Neuronal Excitatory Action of GABA on the Pelvic Ganglia.
- Author:
Seung Bae GILL
1
;
Seung Kyu CHA
;
Dae Ran KIM
;
Sang Gun JANG
;
Yeun Kyeu JANG
;
In Deok KONG
Author Information
1. Department of Neurosurgery, Gangneung Asan Hospital, University of Ulsan College of Medicine, Gangneung, Korea.
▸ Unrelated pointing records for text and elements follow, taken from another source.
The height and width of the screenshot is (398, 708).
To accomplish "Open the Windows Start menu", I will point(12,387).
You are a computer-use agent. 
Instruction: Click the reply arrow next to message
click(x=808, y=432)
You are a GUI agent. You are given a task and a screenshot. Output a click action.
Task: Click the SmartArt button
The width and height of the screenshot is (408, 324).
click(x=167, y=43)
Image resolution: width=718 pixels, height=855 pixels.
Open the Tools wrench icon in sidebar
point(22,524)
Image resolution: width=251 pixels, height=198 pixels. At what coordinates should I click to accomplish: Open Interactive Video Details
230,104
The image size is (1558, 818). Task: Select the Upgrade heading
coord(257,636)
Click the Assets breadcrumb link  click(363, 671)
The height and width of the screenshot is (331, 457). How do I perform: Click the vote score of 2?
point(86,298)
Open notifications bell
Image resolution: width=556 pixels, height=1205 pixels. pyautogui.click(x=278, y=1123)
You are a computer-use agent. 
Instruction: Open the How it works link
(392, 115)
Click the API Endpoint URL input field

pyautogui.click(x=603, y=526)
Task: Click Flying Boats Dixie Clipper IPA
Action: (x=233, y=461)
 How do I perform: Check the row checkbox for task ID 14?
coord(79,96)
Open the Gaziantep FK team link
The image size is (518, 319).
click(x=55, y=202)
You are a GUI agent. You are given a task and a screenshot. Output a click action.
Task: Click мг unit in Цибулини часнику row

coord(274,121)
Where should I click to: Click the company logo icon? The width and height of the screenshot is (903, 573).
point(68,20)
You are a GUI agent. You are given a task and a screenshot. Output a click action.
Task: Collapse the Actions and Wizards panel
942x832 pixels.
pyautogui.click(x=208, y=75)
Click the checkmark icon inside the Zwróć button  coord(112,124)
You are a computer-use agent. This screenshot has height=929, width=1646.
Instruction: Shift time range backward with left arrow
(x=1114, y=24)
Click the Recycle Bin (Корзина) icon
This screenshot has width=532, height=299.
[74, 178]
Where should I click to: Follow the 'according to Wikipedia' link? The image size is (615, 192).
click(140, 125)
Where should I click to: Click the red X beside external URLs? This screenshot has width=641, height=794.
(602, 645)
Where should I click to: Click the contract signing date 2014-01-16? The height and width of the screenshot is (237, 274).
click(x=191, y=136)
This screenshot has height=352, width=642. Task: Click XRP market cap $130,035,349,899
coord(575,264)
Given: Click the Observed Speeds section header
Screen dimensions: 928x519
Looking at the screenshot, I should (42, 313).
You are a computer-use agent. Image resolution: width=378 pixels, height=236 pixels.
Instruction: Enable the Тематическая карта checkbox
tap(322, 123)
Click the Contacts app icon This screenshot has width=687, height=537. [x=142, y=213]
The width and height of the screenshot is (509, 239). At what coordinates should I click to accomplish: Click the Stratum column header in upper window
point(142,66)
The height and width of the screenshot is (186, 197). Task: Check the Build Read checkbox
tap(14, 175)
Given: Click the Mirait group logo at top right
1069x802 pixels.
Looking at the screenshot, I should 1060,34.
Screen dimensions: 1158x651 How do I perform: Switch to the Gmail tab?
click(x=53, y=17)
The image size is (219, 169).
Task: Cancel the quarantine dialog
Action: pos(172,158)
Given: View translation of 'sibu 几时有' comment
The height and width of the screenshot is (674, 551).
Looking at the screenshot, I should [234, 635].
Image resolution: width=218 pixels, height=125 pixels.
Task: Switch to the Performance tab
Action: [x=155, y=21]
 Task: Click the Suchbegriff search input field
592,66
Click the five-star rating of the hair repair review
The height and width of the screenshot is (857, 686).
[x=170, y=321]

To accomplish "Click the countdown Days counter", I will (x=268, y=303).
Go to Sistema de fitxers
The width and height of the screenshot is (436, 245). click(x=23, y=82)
- Publication Type:Original Article
- Keywords:
Major pelvic ganglia;
GABA;
GABAA receptor
- MeSH:
Animals;
Autonomic Nervous System;
Bicuculline;
Central Nervous System;
Chloride Channels;
gamma-Aminobutyric Acid*;
Ganglia*;
Humans;
Male;
Membrane Potentials;
Membranes;
Neurons*;
Neurotransmitter Agents;
Niflumic Acid;
Patch-Clamp Techniques;
Prostate;
Rats
- From:Journal of Korean Neurosurgical Society
2004;36(2):145-149
- CountryRepublic of Korea
- Language:Korean
-
Abstract:
OBJECTIVE: In the central nervous system, gamma-aminobutyric acid (GABA) is well known to act as an inhibitory neurotransmitter by hyperpolarizing postsynaptic neurons through gating GABA-activated Cl- channels. To date, however, the functional roles of GABA remain unclear in the autonomic nervous system. In the present study, we characterize GABA-activated Cl- currents in the neurons of major pelvic ganglia (MPG). METHODS: MPG neurons, located on the lateral surfaces of the prostate gland, from male rats were enzymatically dissociated. Ionic currents were recorded using whole-cell variant patch-clamp technique. Membrane potential was recorded under current clamp mode. Current traces were filterd at 2kHz by using 4-pole Bassel filter in the amplifier. RESULTS: Application of GABA (100micrometer) induced inward currents in the neurons, with holding potentials being maintained below the Cl- equilibrium potential (ECl). The GABA response was concentration-dependent and its reversal potential was close to the theoretical ECl. The GABA-induced Cl- currents were largely blocked by bicuculline (10micrometer, n=5), a GABAA receptor antagonist, but were not affected by 9-AC and niflumic acid, chloride channel blockers. GABA also produced significant membrane depolarization (19mV, n=28). As in the case of the Cl- currents, the GABA-induced depolarizations were largely blocked by bicuculline(10micrometer, n=6), but not by DIDS(50micrometer, n=4), another chloride channel blocker. CONCLUSION: The data suggest that GABAergic roles may be due to it's activation of excitatory GABAA receptors, which are expressed in MPG neurons.